That's the bug at the centre of this post. The phrase "make it idempotent" sounds like one thing. It is at least three things, and they fail in different ways.
Why "make the consumer idempotent" is incomplete advice
Idempotency is a property of an operation: applying it twice does the same thing as applying it once. It's not a technique. The techniques are how you arrange your code so that the property holds.
Three techniques dominate in real systems:
- A dedup key in durable storage. Every message has an ID; you record IDs you've processed; you skip ones you've seen.
- A dedup window in memory. Same idea, but the record lives in process memory and only for a window.
- Idempotency by design. The handler is mathematically idempotent. There is nothing to skip because doing it twice has the same effect.
Each one catches a different failure mode. None catches all of them. A team I worked with had placement 1 in Redis, congratulated themselves, and shipped a duplicate charge two weeks later. The retry ran 90 seconds after the original, well inside their TTL, but the Redis cluster had failed over and the keyspace was empty. Wrong placement for that failure mode.

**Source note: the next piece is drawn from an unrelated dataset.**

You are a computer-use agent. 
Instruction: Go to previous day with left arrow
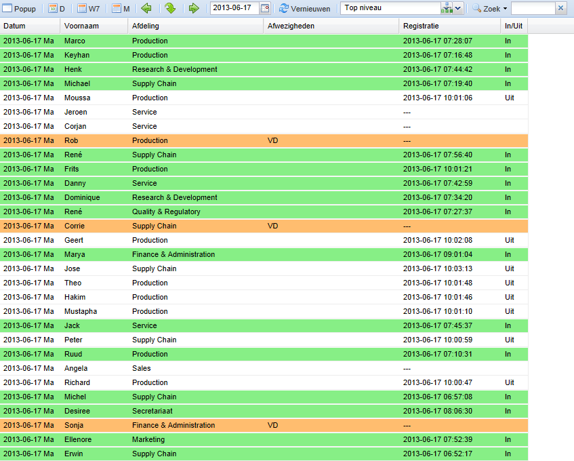pos(146,9)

So before code, the matrix:
| Placement | Catches | Misses | Latency |
|---|---|---|---|
| Dedup key in storage | Genuine duplicates from at-least-once delivery | Reordering, semantic duplicates with different IDs | ~1–3 ms |
| Dedup window in memory | Hot-path duplicates within seconds | Anything after process restart or partition rebalance | ~0.01 ms |
| Idempotency by design | Everything, including replays from last Tuesday | Nothing on the consumer; requires careful handler design | 0 ms |
Pick by the failure mode you're trying to defeat, not by which one is easiest to write.
Placement 1: Dedup key in storage (Redis SET NX)
The workhorse. Every event arrives with a unique ID. Kafka offsets work, but most teams prefer a producer-assigned UUID so the dedup key survives topic rebalances and broker migrations. You record the ID in Redis with a TTL; if the SET fails because the key exists, you skip the message.
package consumer
import (
"context"
"errors"
"fmt"
"time"
"github.com/redis/go-redis/v9"
)
var ErrDuplicate = errors.New("duplicate event")
type DedupStore struct {
rdb *redis.Client
ttl time.Duration
}
func NewDedupStore(rdb *redis.Client, ttl time.Duration) *DedupStore {
return &DedupStore{rdb: rdb, ttl: ttl}
}
// Claim returns nil on first-time, ErrDuplicate on repeat.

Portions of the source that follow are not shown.